Re: Write a program that reads a Java source-code file and displays all the comments.

From:

Lew <lew@lewscanon.com>

Newsgroups:

comp.lang.java.help

Date:

Sat, 23 Feb 2008 13:08:45 -0500

Message-ID:

<C8udncZdOsqw_F3anZ2dnUVZ_hadnZ2d@comcast.com>

anon36@yahoo.com wrote:

I am trying to do exercise 17 on page 546 of Bruce Eckel's Thinking In
Java (4th edition):
"Write a program that reads a Java source-code file (you provide the
file name on the command line) and displays all the comments."
This is at the end of a section about regular expressions. We have
just learnt how to use appendReplacement().

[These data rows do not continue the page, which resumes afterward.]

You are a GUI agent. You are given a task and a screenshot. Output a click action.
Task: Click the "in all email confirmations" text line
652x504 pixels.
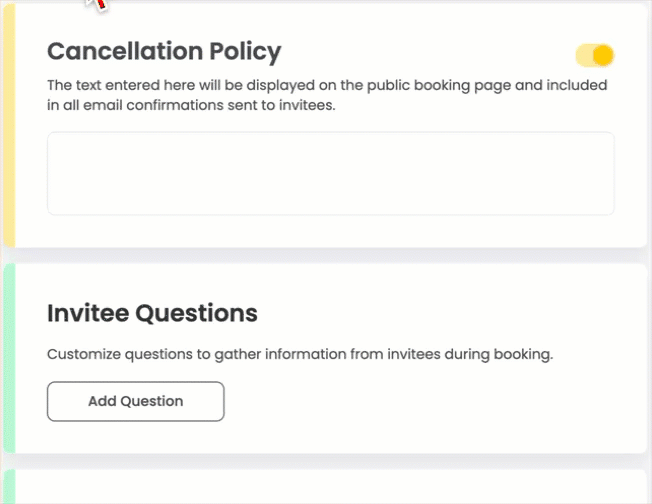pos(130,105)
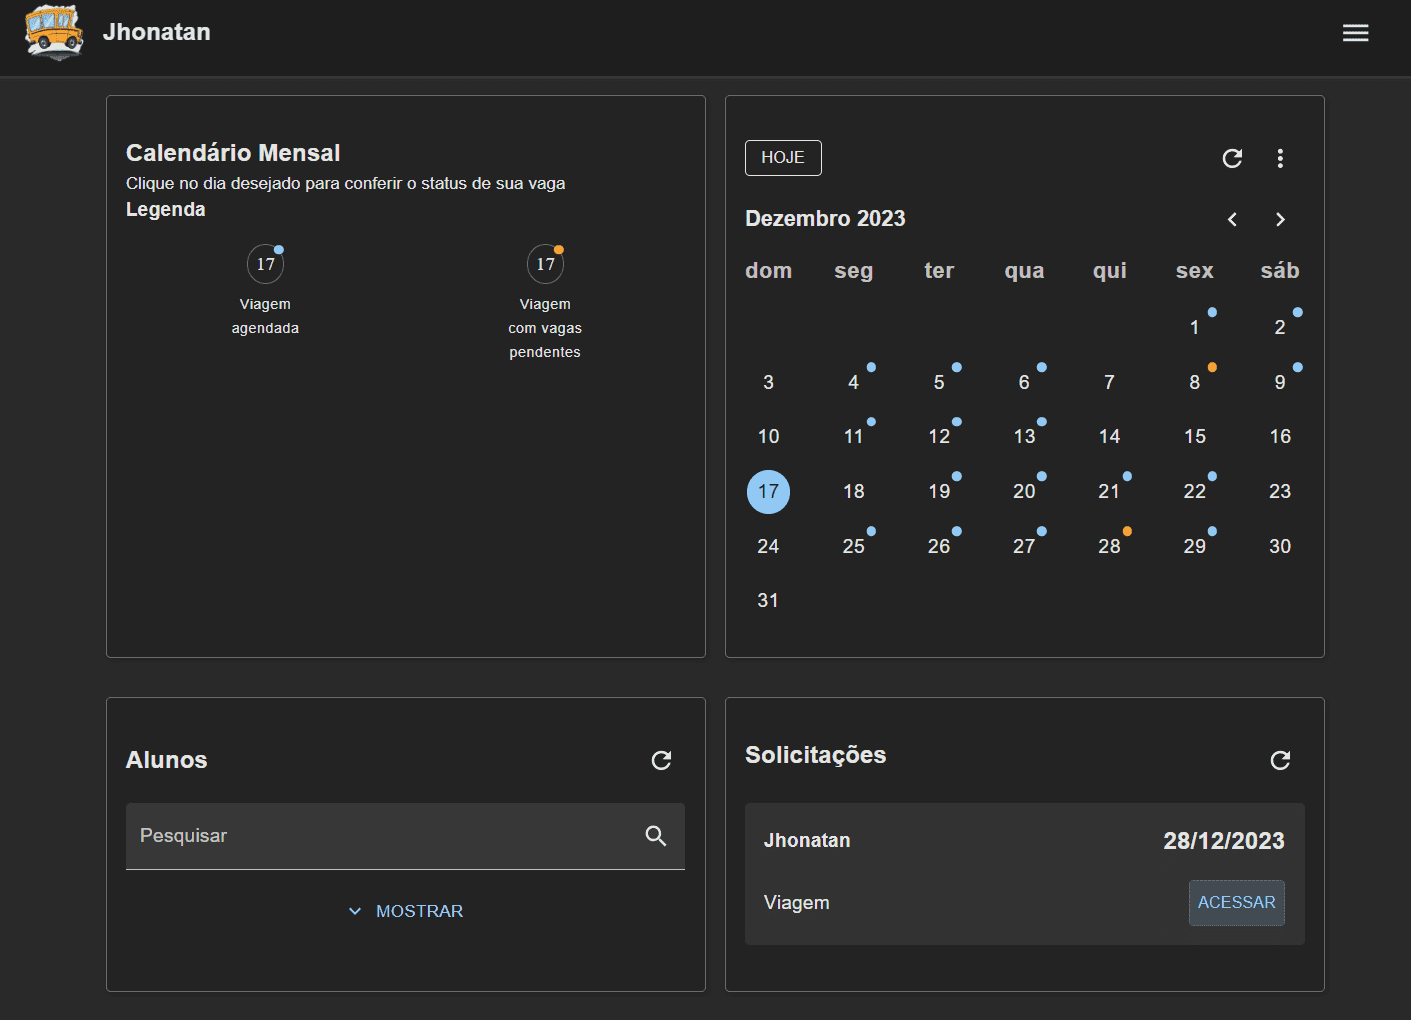This screenshot has height=1020, width=1411.
Task: Click the school bus logo
Action: (x=54, y=31)
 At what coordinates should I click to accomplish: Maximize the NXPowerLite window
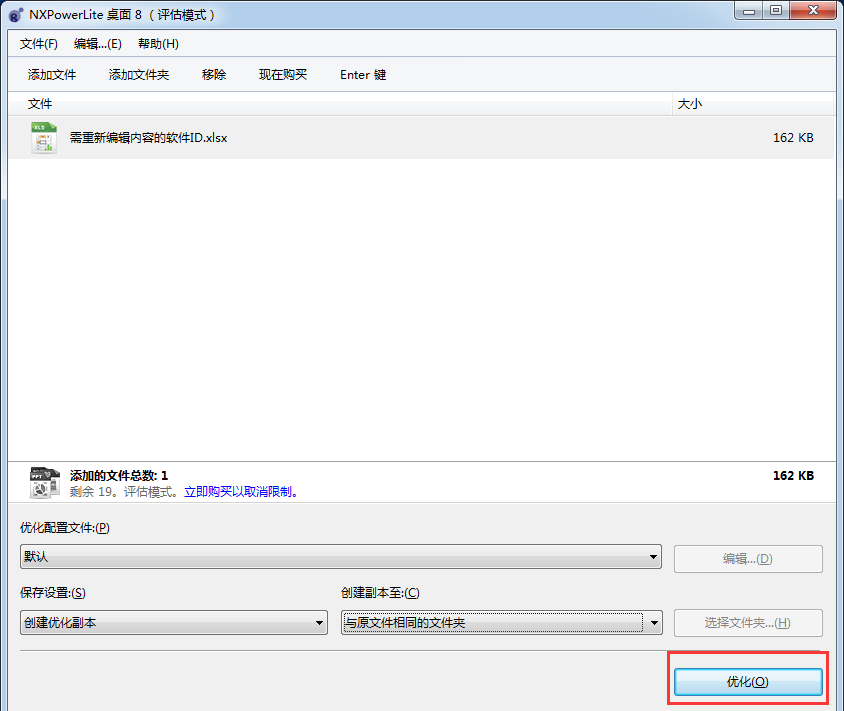point(776,10)
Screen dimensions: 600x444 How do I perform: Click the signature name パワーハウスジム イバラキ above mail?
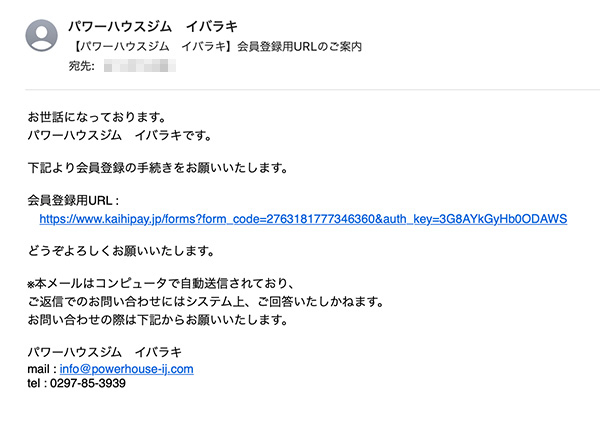(x=104, y=352)
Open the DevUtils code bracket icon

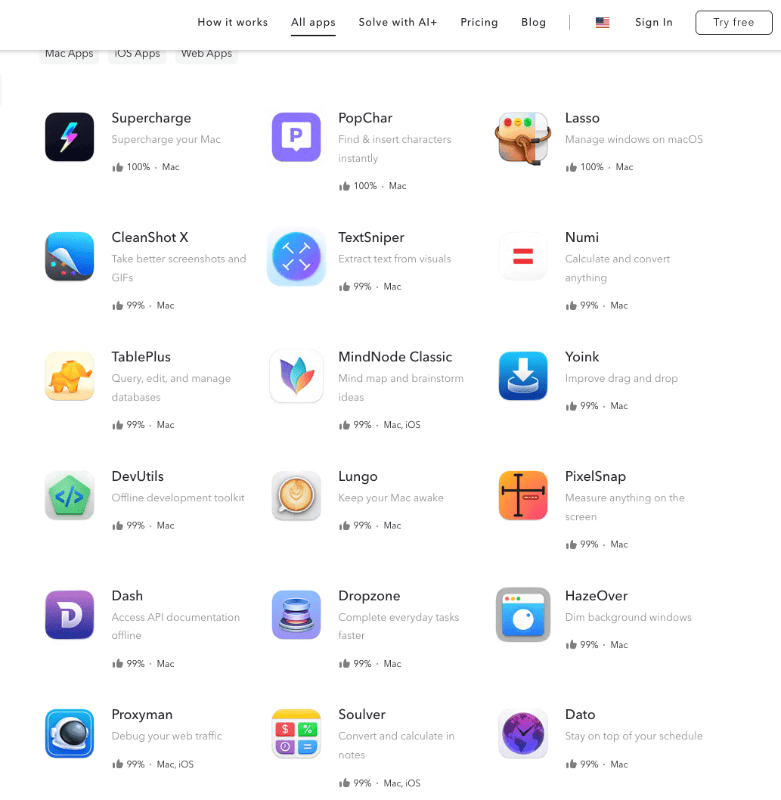69,495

Does anyone have a solution to this exercise? or any hints?

Joshua Cranmer wrote:

The way I would do it would be to create a Reader on the file, read each
character and perform simple lexical analysis there, like so:

boolean inEOLComment = false, inCComment = false, inString = false;
for each character in stream:
  if inEOLComment:
     print character
     if character is newline, inEOLComment = false
  else if inCComment:
     if character is * and next is /, inCComment = false
     else print character
  else if inString:
     if character is \, skip next character
     else if character is ", inString = false
  else if character is /:
     if next character is /, inEOLComment = true
     else if next character is *, inCComment = true
  else if character is ", inString = true
  else, do nothing

(writing the actual Java code is left as an exercise to the reader)

Another approach is to borrow from the LEX / YACC approach, and have a "lexer"
extract tokens from the input, along with a token-type enum identifying it as
"String literal", "identifier/keyword", "punctuation", etc. The output of the
lexer becomes the input to the parser, which examines each token and its
identifier, and operates a state machine with, say, states of IN_COMMENT and
NOT_IN_COMMENT.

You run the parser in a loop, with the interpretation of each token depending
on the current state. So, for example, if you hit IN_SINGLE_LINE_COMMENT
state, you ignore each token up until the LINE_END token. If you reach
IN_MULTI_LINE_COMMENT state, you ignore each token until you reach the
END_COMMENT token ("*/"). Strings inside the comment do not trigger a false
END_COMMENT because you've already lexed such strings into tokens. The parser
will not see an string-embedded "*/", it'll only see a STRING_LITERAL token.

--
Lew